>>>>

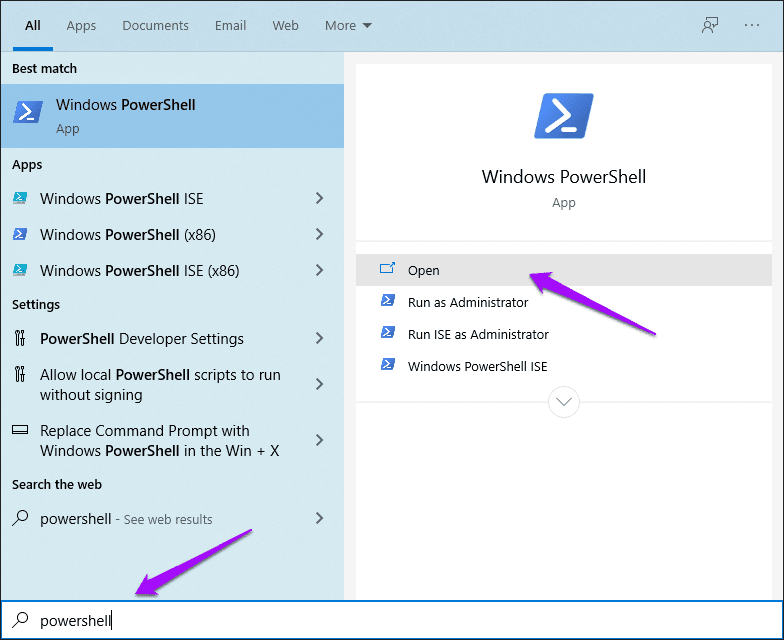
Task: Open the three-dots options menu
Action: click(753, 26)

<<<<
>>>>

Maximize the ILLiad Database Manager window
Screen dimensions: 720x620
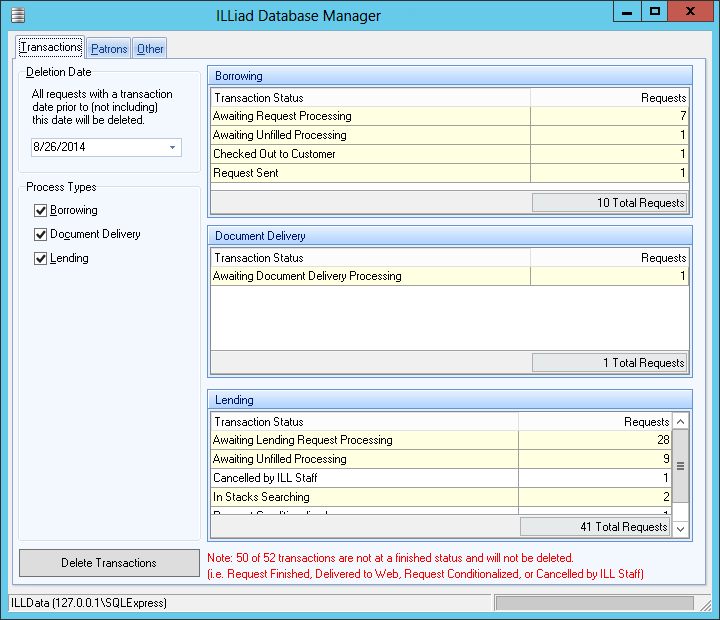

<<<<
>>>>

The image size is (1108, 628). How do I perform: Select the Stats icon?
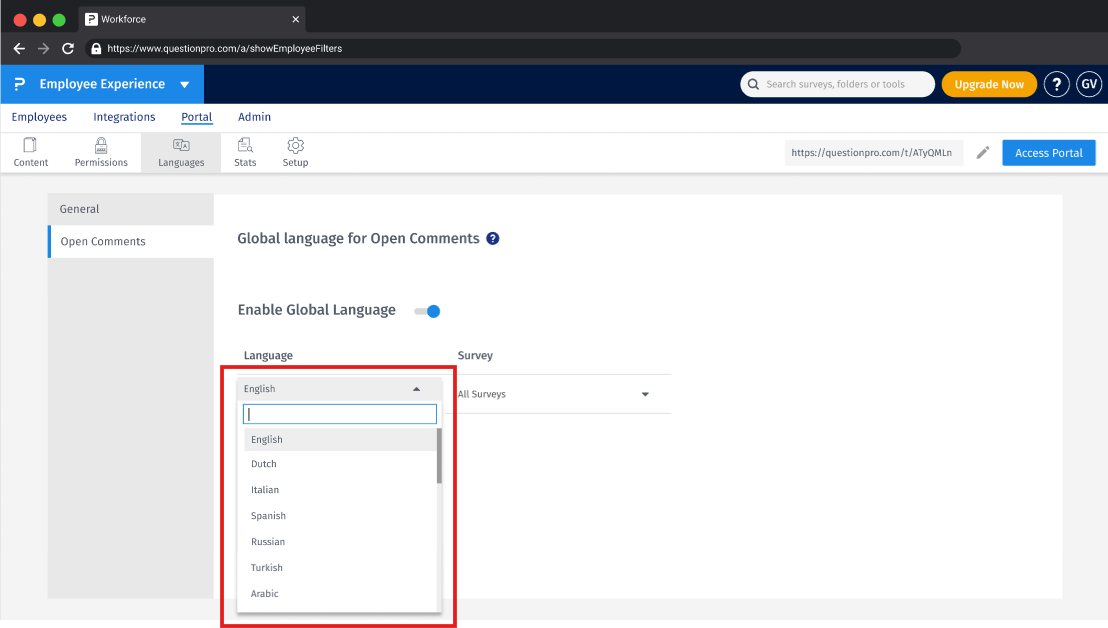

<<<<

§ TASK STATEMENT
Take the rows from the line with "Maximize the ILLiad Database Manager window" through the line with "Screen dimensions: 720x620" and swap "Maximize" for "Minimize", keeping everything else the same. Return only those lines.

§ RESULT OF THIS EXERCISE
Minimize the ILLiad Database Manager window
Screen dimensions: 720x620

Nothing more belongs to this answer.